What is expected — Arrange all of the material below as a two-column CSV with the columns text and coordinates. Give one row per answer, with the wording before it and the answer each in a quoted field, line breaks turned into spaces and the pictures left out.

Extracted data —
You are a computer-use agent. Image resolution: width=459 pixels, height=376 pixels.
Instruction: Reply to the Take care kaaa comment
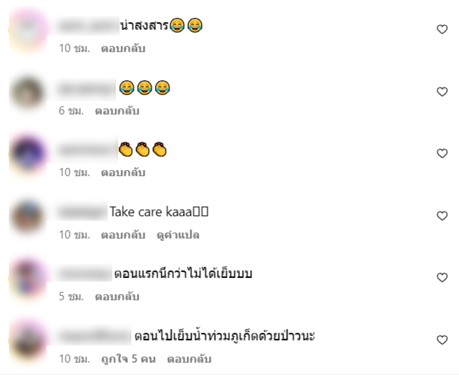[x=123, y=235]
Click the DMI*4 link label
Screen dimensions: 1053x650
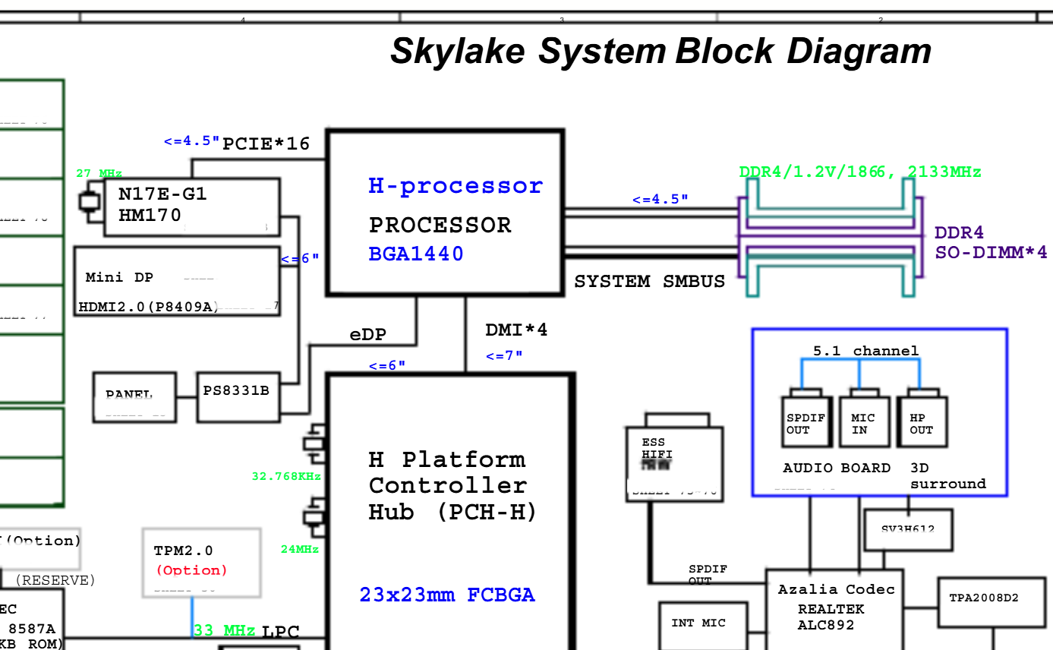[516, 330]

Exercise response —
text,coordinates
"You are a computer-use agent. Image resolution: width=459 pixels, height=376 pixels. Instruction: Reply to the Take care kaaa comment","[x=123, y=235]"
"Click the DMI*4 link label Screen dimensions: 1053x650","[516, 330]"